US 12,002,139 B2
	Robust facial animation from video using neural networks
Inaki Navarro, Zurich (CH); Dario Kneubuhler, Zurich (CH); Tijmen Verhulsdonck, Gothenburg (SE); Eloi Du Bois, Austin, TX (US); Will Welch, San Francisco, CA (US); Vivek Verma, Oakland, CA (US); Ian Sachs, Corte Madera, CA (US); and Kiran Bhat, San Francisco, CA (US)
Assigned to Roblox Corporation, San Mateo, CA (US)
Filed by Roblox Corporation, San Mateo, CA (US)
Filed on Feb. 22, 2022, as Appl. No. 17/677,123.
Claims priority of provisional application 63/152,819, filed on Feb. 23, 2021.
Claims priority of provisional application 63/152,327, filed on Feb. 22, 2021.
Prior Publication US 2022/0270314 A1, Aug. 25, 2022
Int. Cl. G06T 13/40 (2011.01); G06T 7/73 (2017.01); G06V 10/24 (2022.01); G06V 10/774 (2022.01); G06V 10/82 (2022.01); G06V 40/16 (2022.01)

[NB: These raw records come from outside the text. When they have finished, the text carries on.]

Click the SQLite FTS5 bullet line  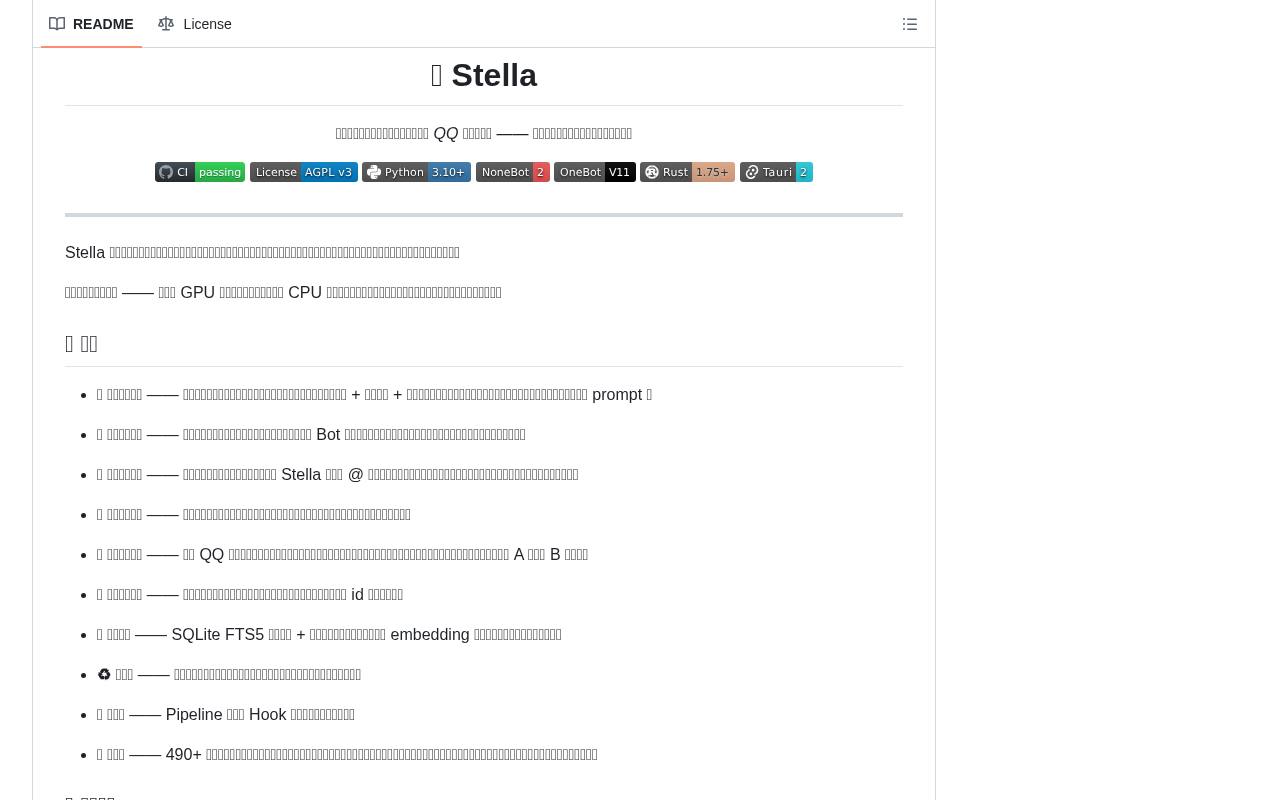329,634
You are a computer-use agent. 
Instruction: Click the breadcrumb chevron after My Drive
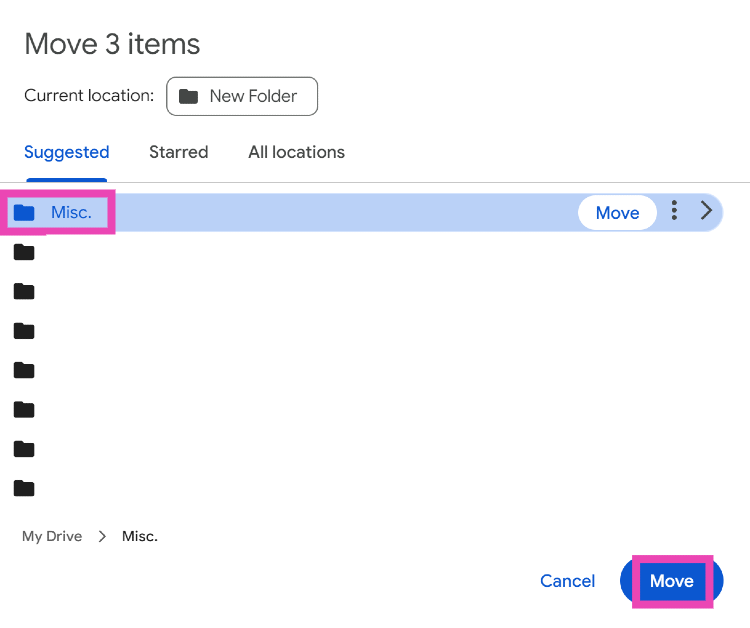point(102,536)

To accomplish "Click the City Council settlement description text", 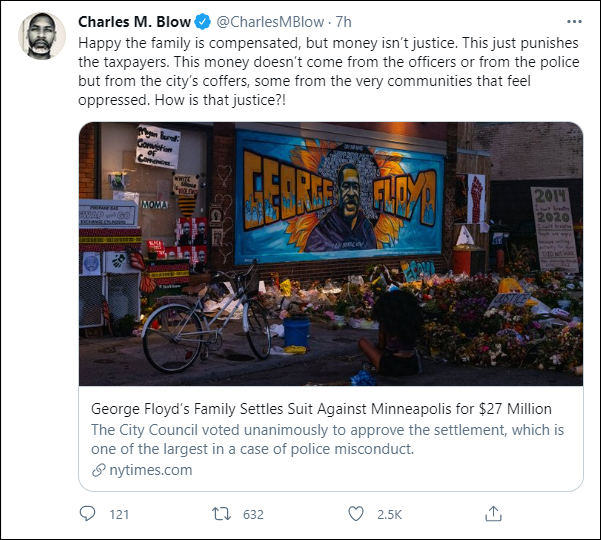I will coord(327,439).
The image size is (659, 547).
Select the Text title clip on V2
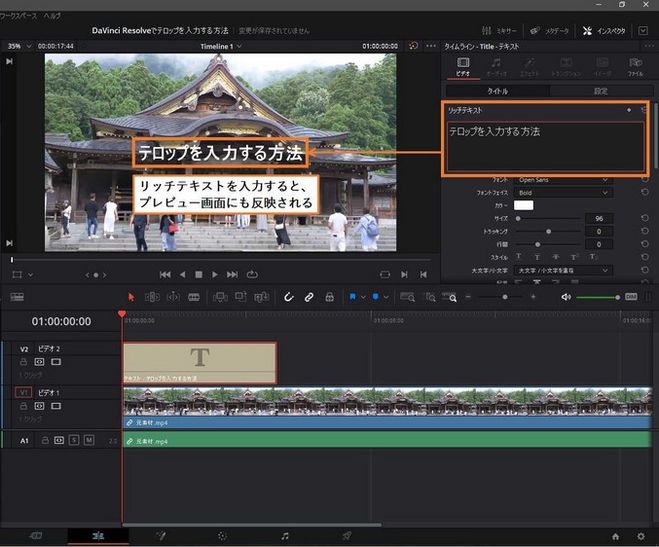(200, 363)
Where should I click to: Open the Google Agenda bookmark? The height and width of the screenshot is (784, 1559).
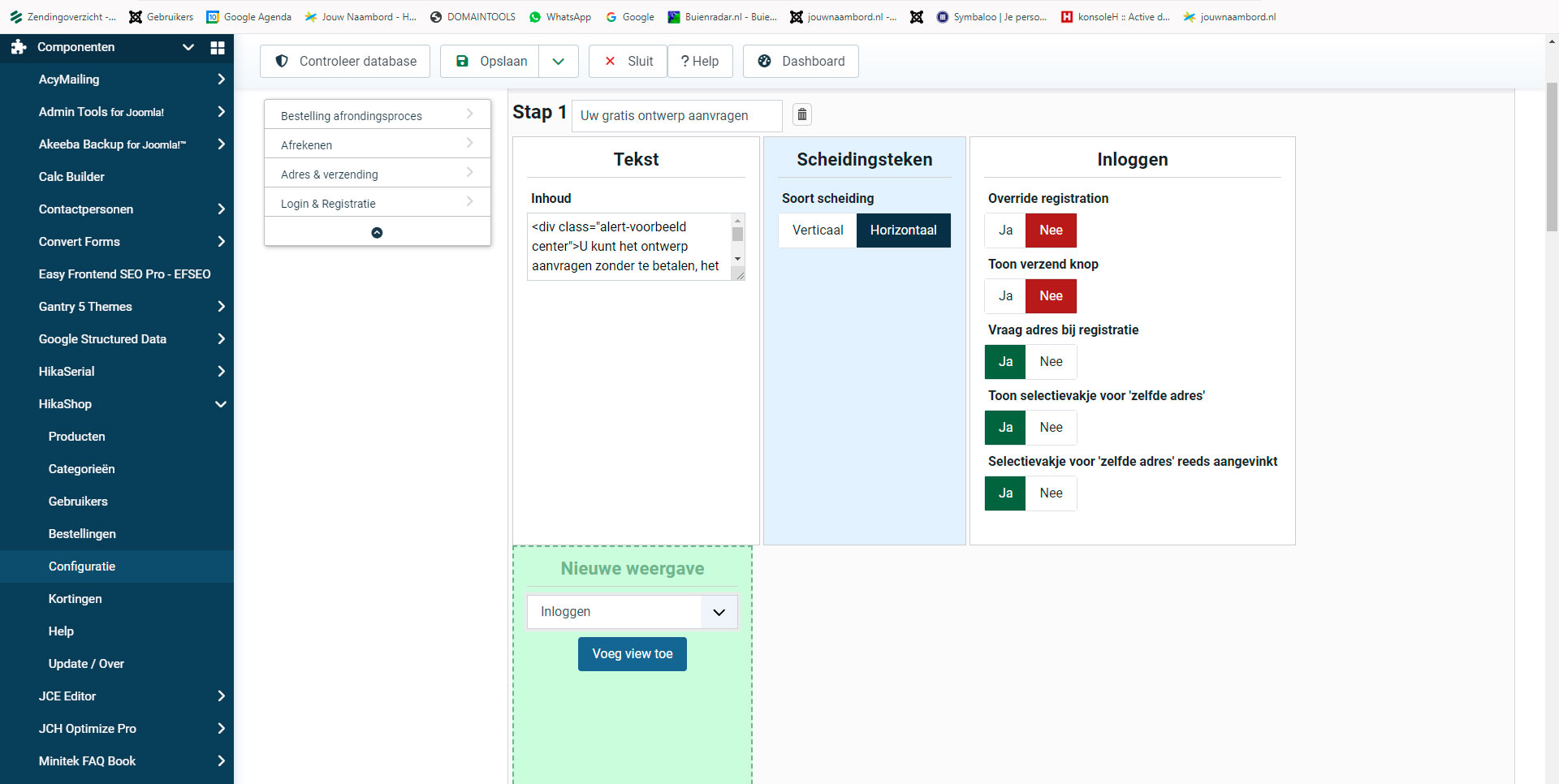click(x=248, y=16)
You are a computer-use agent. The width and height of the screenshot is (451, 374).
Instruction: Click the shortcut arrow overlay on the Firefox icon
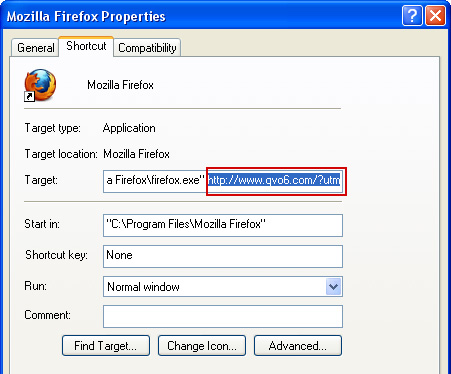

CPC G06T 13/40 (2013.01) [G06T 7/73 (2017.01); G06V 10/24 (2022.01); G06V 10/774 (2022.01); G06V 10/82 (2022.01); G06V 40/161 (2022.01); G06V 40/171 (2022.01); G06V 40/174 (2022.01); G06T 2207/20081 (2013.01); G06T 2207/20084 (2013.01); G06T 2207/30201 (2013.01)]

20 Claims

1. A computer-implemented method, comprising:

identifying, using a fully convolutional network, a set of bounding box candidates from a first frame of a video, wherein each bounding box candidate includes a face;

refining, using a convolutional neural network, the set of bounding box candidates into a bounding box;

obtaining a first set of one or more of a predefined facial expression weight, a head pose, and facial landmarks based on the bounding box and the first frame using an overloaded output convolutional neural network;

generating a first animation frame of an animation of a three-dimensional (3D) avatar based on the first set of the one or more of the predefined facial expression weight, the head pose, and the facial landmarks, wherein a head pose of the avatar matches the head pose in the first set and facial landmarks of the avatar match the facial landmarks in the first set; and

for each additional frame of the video subsequent to the first frame,

detecting whether the bounding box, applied to the additional frame, includes the face;

if it is detected that the bounding box includes the face, bypassing the fully convolutional network and the convolutional neural network, and obtaining an additional set of the one or more predefined facial expression weights, head poses, and facial landmarks based on the bounding box and the additional frame, by using the overloaded output convolutional neural network; and

generating an additional animation frame of the animation of the 3D avatar using the additional set.